No. 16 Vanderbilt will also host three Top 35 teams, with No. 19 Tennessee, No. 28 Stanford and No. 33 Arizona heading to Nashville.
Three Top 50 seeds passed, electing not to participate in the Kickoff Weekend and therefore not eligible to play the Team Indoor Championships: No. 31 Notre Dame, No. 43 Ole Miss and No. 47 Iowa.
Top teams who were not attractive to those in draft postitions were NC State(No. 8), Pepperdine(No. 9) and Auburn (No. 2), and many teams passed rather than go as a No. 4 seed to a top team, with No. 84 North Alabama the last participant, as the No. 4 seed at North Carolina.
The complete list of women's teams that will be competing at the 16 sites January 22-24, 2027, can be found here.
The men's draft begins Thursday at noon, and can be followed here.
The Division I ITA Player of Year Awards, which weren't included in yesterday's announcement, were confirmed today in the ITA's release of its POY winners in all divisions: wheelchair, community college, California community college, NAIA, Division III, Division II and Division I. The complete list can be found here.
One of the few Division I head coaching positions open this spring has been filled, with the University of Illinois announcing Elizabeth Lumpkin Robinson as the new leader of the women's program in Champaign Urbana.

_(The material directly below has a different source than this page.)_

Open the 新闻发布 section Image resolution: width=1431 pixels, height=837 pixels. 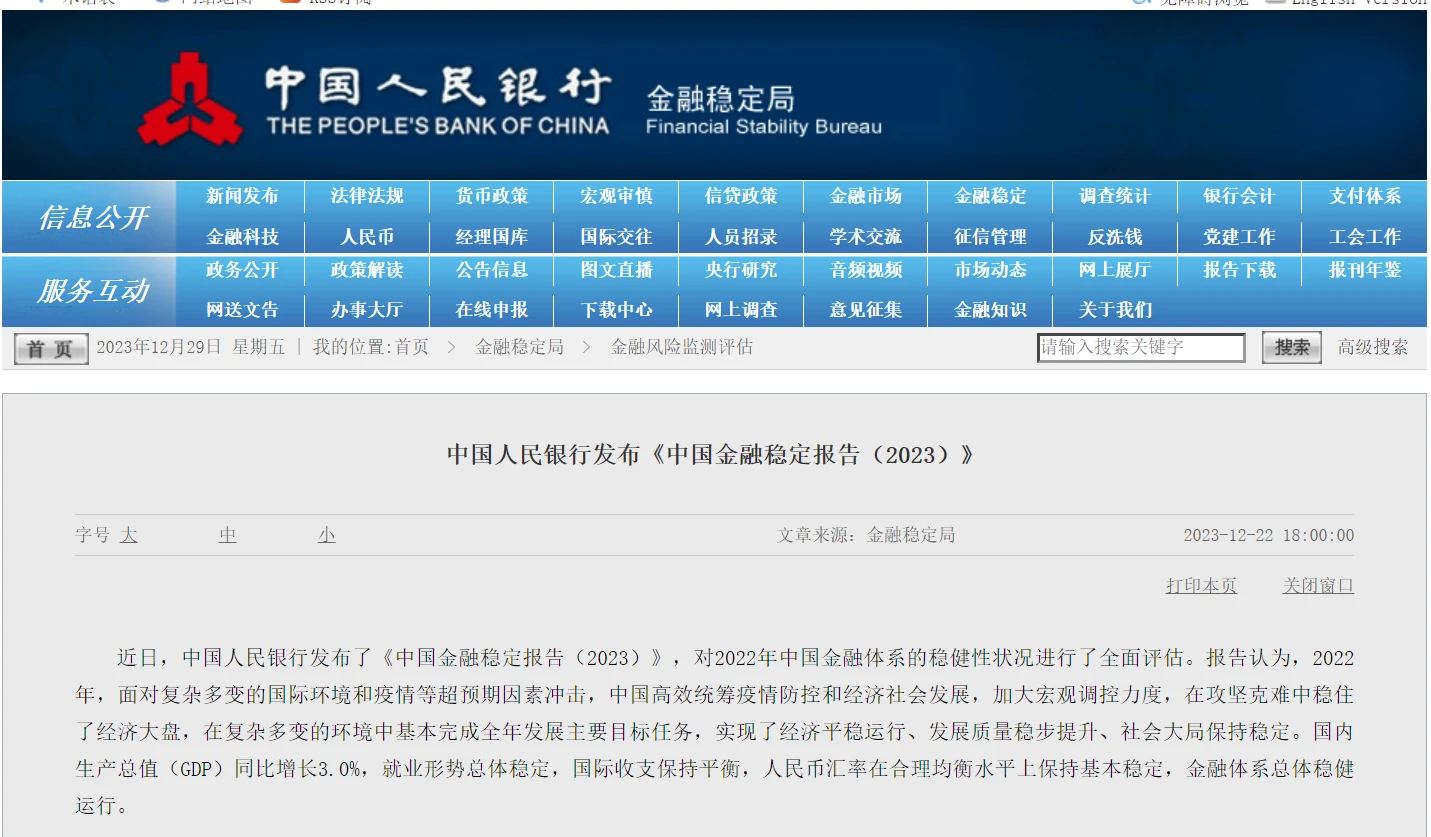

Lumpkin Robinson, who played at UCLA, spent the past three years as head coach at University of Illinois-Chicago; before that she was an assistant/associate head coach at Oregon.
Both top seeds were upset today in Irvine California, the fourth stop on the seven-week SoCal Pro Series joint $15K tournaments.
Kaylan Bigun(UCLA), who won the M15 titles in Week One in Lakewood and Week Three in Los Angeles, was beaten in the first round today by recent Yale graduate Vignesh Gogineni 3-6, 6-4, 6-1.
In the first round of the W15, Sofia Shapatava of Georgia, who was also the top seed last week and also lost in the first round in Los Angeles, dropped a 7-5, 6-1 decision to 18-year-old Isabella Marton of Canada today.